Findings support the hypothesis that higher microbial diversity can impede ARG accumulation, with strong evidence in structured, relatively stable soils and limited evidence in dynamic river environments. In soils, fuller niche occupation, stronger competition, and greater evenness likely reduce immigrant ARB residence time and opportunities for horizontal gene transfer (HGT), thereby lowering both ARG counts and abundances. The stronger association with evenness suggests that balanced communities resist invaders more effectively than merely species-rich but uneven ones. In rivers, frequent mixing, transient niches, and disturbance may mask diversity-based barrier effects. Exceptionally, some β-lactam genes showed positive relationships with diversity, consistent with their occurrence as part of natural background resistomes in less impacted settings.
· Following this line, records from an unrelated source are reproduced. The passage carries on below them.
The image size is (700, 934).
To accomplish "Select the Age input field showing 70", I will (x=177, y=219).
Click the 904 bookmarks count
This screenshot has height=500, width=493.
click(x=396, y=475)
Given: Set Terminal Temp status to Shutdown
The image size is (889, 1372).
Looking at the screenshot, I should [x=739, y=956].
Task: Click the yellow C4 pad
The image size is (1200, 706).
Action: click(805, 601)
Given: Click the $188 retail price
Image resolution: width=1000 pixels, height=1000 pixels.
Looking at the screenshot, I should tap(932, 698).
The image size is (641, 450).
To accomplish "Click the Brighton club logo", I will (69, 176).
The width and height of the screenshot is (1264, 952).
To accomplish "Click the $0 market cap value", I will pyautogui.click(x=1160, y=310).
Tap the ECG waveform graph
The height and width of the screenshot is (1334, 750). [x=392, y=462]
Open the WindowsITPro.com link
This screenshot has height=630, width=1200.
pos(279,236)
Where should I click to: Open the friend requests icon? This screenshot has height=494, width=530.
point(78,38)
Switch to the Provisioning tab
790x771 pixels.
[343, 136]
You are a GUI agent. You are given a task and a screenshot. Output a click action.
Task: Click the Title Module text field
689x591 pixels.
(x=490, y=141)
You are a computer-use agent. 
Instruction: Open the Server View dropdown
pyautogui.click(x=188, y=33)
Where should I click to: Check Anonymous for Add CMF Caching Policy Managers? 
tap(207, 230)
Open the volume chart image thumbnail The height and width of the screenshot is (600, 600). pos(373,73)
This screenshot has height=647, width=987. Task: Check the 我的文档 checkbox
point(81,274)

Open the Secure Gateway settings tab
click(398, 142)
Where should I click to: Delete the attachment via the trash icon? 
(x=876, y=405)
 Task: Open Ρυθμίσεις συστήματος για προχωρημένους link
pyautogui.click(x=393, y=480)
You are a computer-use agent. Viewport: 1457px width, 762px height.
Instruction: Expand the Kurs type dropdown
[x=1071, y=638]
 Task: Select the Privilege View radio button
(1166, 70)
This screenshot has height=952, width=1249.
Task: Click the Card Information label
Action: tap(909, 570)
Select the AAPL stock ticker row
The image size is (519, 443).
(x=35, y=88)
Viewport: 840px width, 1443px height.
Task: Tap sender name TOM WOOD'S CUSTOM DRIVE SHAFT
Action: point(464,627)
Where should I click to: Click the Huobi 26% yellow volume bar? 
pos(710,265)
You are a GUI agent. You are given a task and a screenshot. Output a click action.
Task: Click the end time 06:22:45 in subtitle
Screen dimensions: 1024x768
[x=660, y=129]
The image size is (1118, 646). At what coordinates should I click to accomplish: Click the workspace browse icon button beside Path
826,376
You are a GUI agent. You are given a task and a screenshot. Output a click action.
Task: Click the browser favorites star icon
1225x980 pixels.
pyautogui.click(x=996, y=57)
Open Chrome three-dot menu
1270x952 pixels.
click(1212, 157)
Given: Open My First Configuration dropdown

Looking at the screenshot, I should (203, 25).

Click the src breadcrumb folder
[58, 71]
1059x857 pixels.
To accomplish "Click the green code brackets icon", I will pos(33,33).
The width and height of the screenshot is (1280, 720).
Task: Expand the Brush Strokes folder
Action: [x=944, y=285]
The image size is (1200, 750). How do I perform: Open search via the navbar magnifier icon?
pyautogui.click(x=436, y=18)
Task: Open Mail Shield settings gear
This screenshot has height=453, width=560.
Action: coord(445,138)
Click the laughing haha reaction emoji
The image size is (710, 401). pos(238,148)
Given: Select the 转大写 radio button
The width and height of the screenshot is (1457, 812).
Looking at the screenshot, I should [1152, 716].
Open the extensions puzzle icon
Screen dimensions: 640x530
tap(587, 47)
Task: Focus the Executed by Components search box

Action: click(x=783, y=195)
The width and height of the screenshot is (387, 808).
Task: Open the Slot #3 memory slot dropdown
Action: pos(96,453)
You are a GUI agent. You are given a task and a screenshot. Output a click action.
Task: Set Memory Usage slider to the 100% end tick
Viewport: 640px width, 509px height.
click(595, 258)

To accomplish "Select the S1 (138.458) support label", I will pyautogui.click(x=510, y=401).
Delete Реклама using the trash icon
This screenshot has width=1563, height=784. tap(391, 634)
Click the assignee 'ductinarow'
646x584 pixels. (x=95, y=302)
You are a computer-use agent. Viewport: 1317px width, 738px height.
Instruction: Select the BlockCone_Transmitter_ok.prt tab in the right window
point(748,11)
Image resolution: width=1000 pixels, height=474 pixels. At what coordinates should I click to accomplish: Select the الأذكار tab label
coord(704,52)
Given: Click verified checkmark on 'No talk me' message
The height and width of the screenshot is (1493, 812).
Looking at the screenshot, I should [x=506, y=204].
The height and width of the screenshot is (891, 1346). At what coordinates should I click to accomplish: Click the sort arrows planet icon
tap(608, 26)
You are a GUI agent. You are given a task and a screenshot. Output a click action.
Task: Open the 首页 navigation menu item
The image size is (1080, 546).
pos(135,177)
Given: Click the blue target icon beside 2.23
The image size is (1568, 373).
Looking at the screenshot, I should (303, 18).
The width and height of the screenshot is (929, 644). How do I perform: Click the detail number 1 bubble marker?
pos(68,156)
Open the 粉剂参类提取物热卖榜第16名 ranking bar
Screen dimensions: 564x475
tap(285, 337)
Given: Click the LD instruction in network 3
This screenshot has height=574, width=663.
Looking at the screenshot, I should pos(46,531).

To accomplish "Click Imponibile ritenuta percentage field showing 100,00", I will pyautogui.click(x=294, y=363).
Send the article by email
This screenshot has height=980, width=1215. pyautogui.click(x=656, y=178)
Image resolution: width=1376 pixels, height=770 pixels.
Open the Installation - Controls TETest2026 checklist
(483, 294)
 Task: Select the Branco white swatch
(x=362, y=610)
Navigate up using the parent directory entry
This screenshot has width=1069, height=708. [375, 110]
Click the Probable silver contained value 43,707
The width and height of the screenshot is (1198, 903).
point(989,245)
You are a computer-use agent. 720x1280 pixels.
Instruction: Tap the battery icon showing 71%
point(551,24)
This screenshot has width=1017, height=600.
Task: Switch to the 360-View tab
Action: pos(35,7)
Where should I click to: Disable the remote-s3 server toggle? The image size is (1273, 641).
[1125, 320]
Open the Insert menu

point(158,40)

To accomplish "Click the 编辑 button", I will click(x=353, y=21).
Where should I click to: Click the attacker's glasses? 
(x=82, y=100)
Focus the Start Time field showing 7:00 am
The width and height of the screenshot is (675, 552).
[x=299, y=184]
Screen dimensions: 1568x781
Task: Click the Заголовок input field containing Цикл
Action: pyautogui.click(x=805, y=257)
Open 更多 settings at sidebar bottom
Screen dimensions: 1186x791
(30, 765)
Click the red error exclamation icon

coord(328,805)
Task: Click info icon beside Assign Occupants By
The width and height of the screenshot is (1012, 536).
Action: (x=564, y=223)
Community similarity analyses imply that high ARG loads occur in more specific community types (specialist pattern), whereas low ARG loads are a general trait associated with diverse communities. Overall, the results align with invasion theory and highlight diversity as a potential ecological barrier to AMR dissemination in environmental microbiomes, especially in soils.

This study provides pan-European evidence that in structured soil environments, higher bacterial diversity—particularly evenness—is associated with fewer and less abundant ARGs, suggesting diversity serves as a natural barrier to AMR dissemination. Conversely, in dynamic riverbeds, diversity effects were weak or absent, likely due to transient niche structures and frequent mixing. These insights emphasize the value of maintaining healthy, diverse environmental microbiomes within the One Health framework and suggest practical applications, such as prioritizing intrinsically diverse zones (e.g., for aquifer recharge) to limit spread of wastewater-borne ARGs. Future research should perform targeted, mechanistic experiments to disentangle how diversity limits ARG proliferation and HGT, identify key community traits driving resistance to invasion, and refine monitoring frameworks integrating diversity metrics with resistome assessments.

- River dataset showed limited or no significant diversity–ARG relationships, potentially due to small effective sample sizes for some analyses, higher environmental variability, and dynamic mixing that obscures long-term patterns. - Cross-sectional observational design limits causal inference; correlations do not prove that diversity reduces ARGs. - ARG host identification via correlation was inconclusive; many ASVs correlated with each ARG, and putative hosts were not supported by prior literature, indicating the need for metagenomic host-resolved approaches. - Effect sizes in soils (about 25–37%) indicate additional unmeasured drivers (e.g., physicochemical variables, legacy contamination, local selection pressures) also influence ARG patterns. - Some reported sample counts in the narrative appear inconsistent across sections, reflecting potential typographical errors; however, overall patterns remain robust across datasets. - HT-qPCR targeted a defined panel (27 ARGs and 5 MGEs), which may not capture the full resistome or all mobile elements; detection thresholds and normalization to 16S introduce additional uncertainty.